[Saved entries]

——

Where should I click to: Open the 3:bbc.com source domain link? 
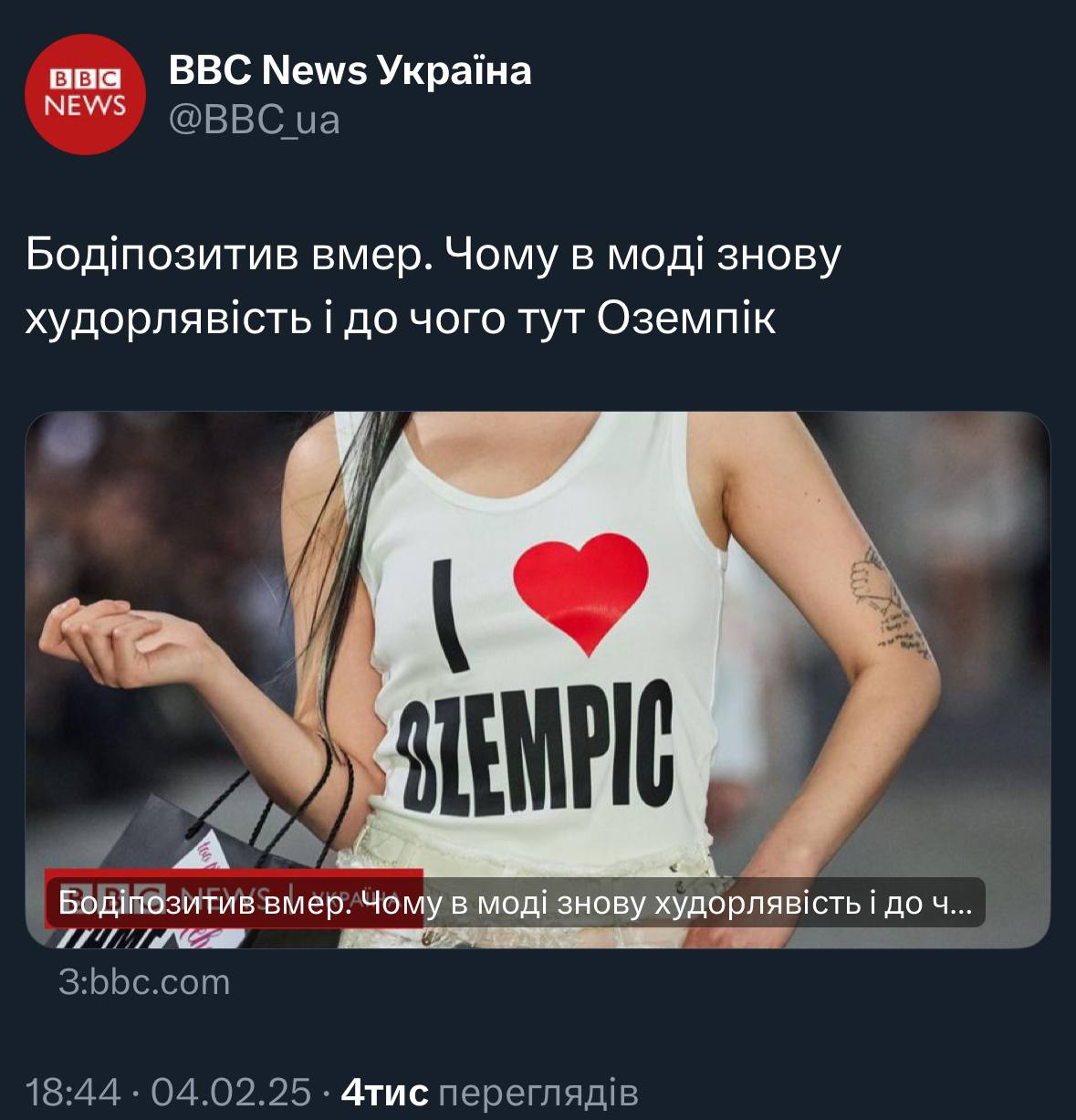pyautogui.click(x=144, y=982)
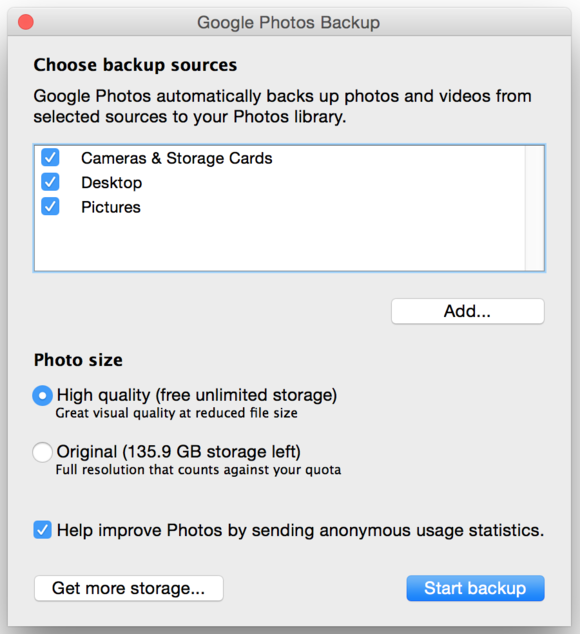This screenshot has width=580, height=634.
Task: Open Get more storage... options
Action: [129, 588]
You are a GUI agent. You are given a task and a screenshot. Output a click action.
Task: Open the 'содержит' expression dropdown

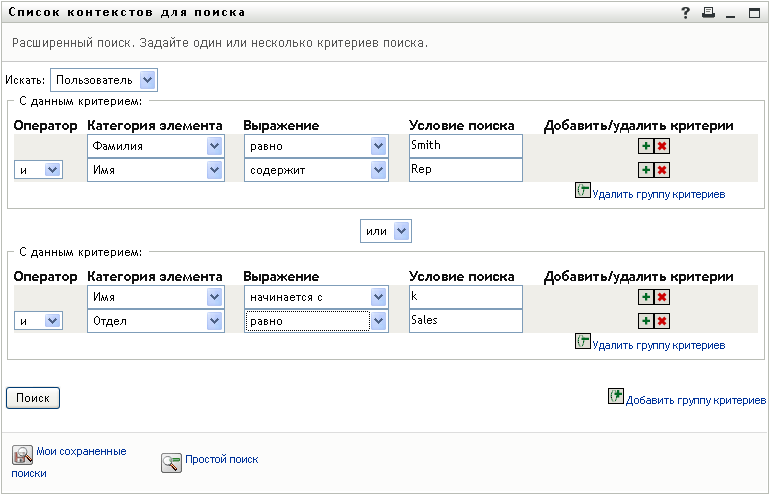click(x=377, y=171)
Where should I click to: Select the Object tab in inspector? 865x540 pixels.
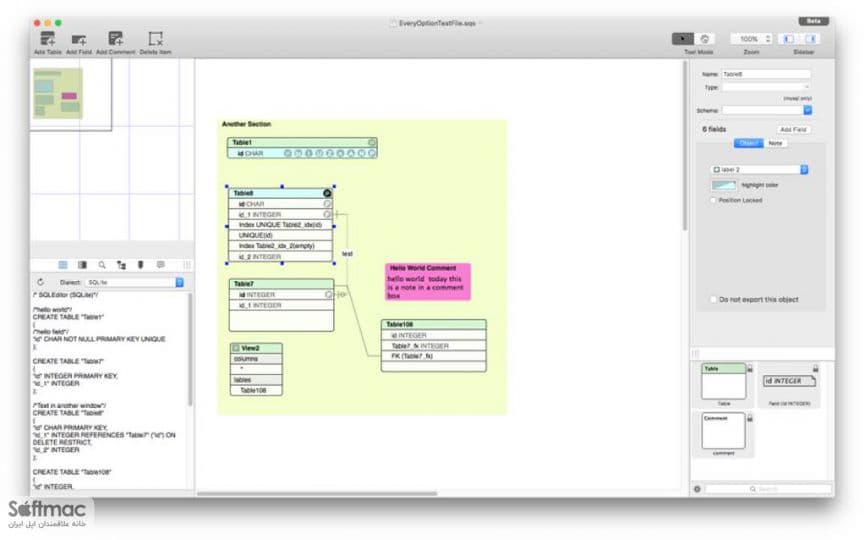coord(749,143)
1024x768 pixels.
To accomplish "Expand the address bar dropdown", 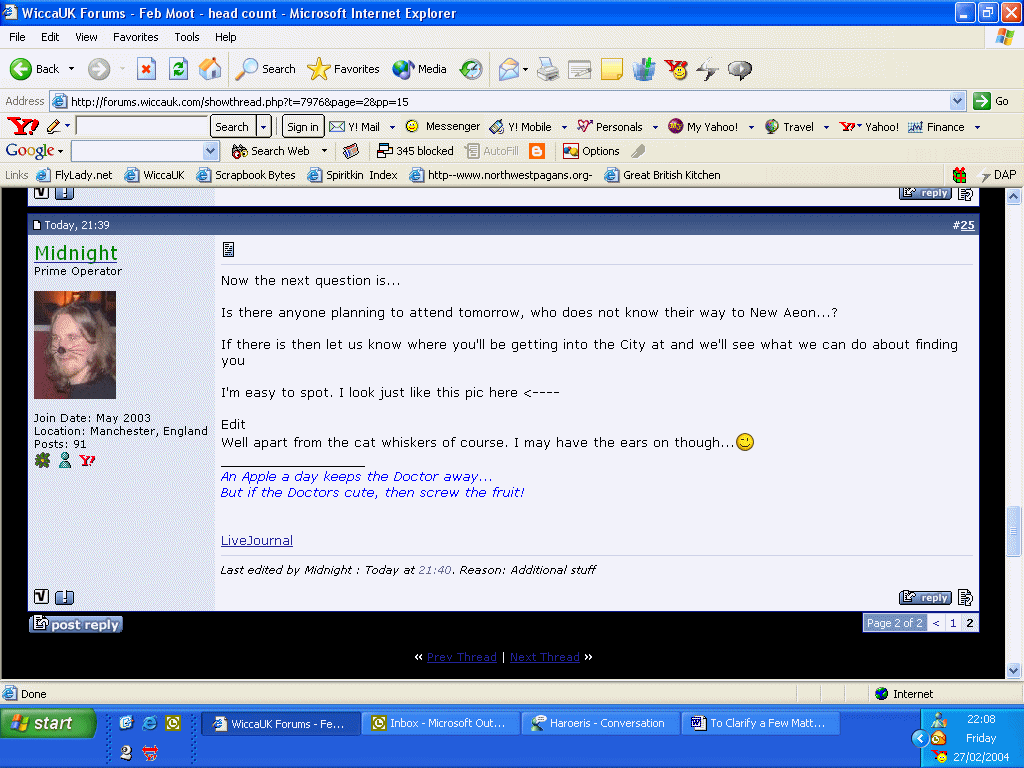I will pos(957,101).
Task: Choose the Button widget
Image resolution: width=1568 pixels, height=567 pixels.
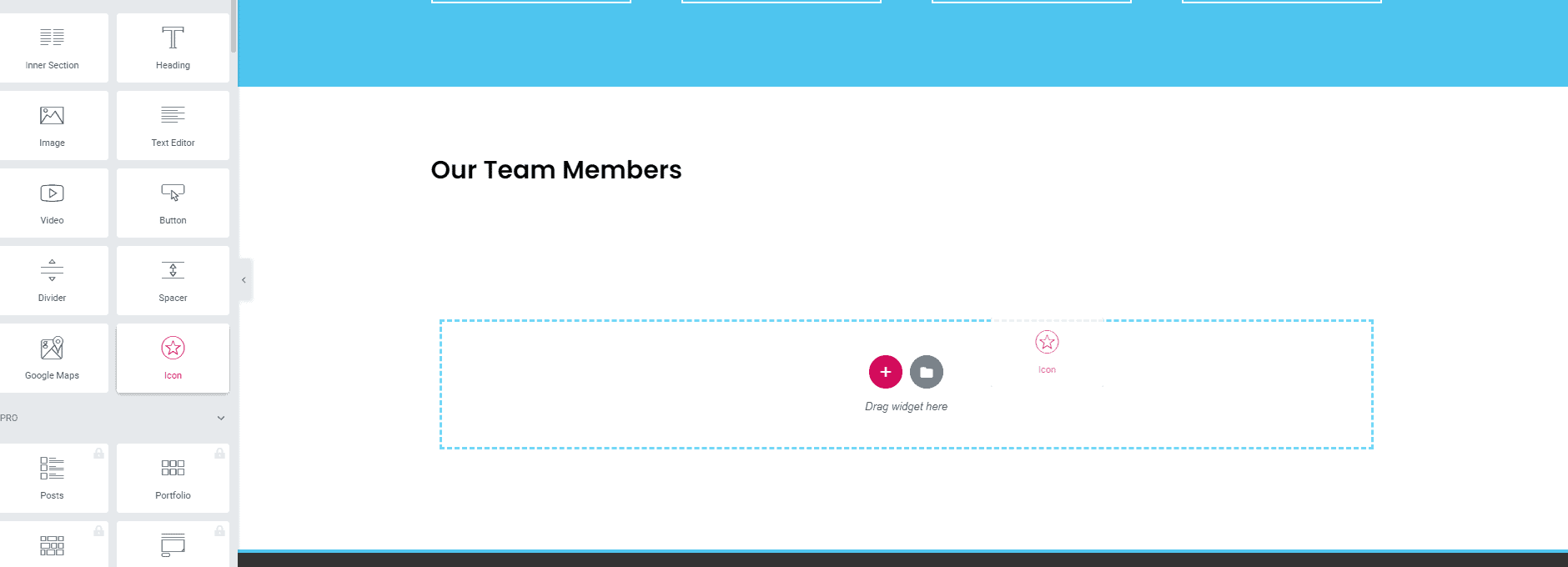Action: (x=173, y=203)
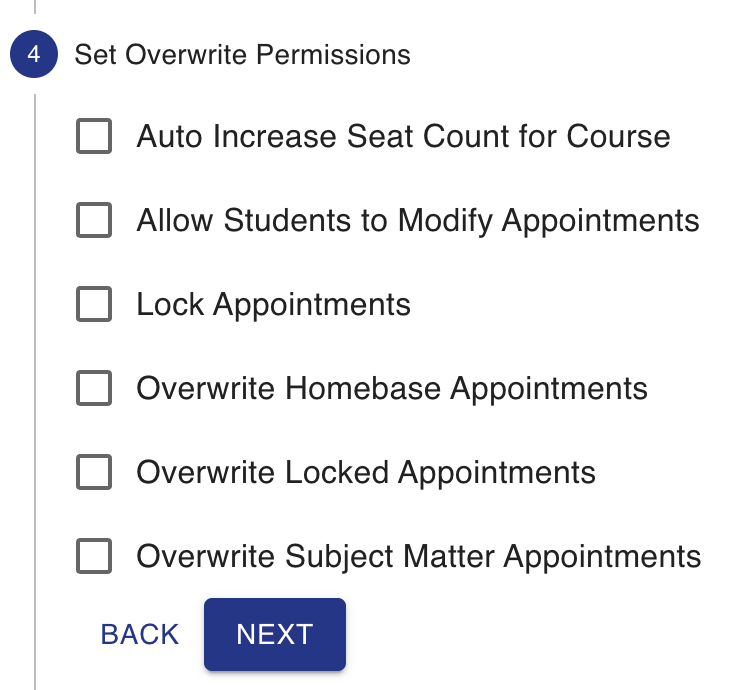Viewport: 752px width, 690px height.
Task: Go to the following step with NEXT
Action: tap(275, 634)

——

Task brief
Could you write out again, exactly, the lines from the line containing "Image resolution: width=1568" through the last line of the records above? Leave out the pictures.

Solution for this task
Image resolution: width=1568 pixels, height=567 pixels.
Action: (x=173, y=203)
Viewport: 752px width, 690px height.
Task: Go to the following step with NEXT
Action: tap(275, 634)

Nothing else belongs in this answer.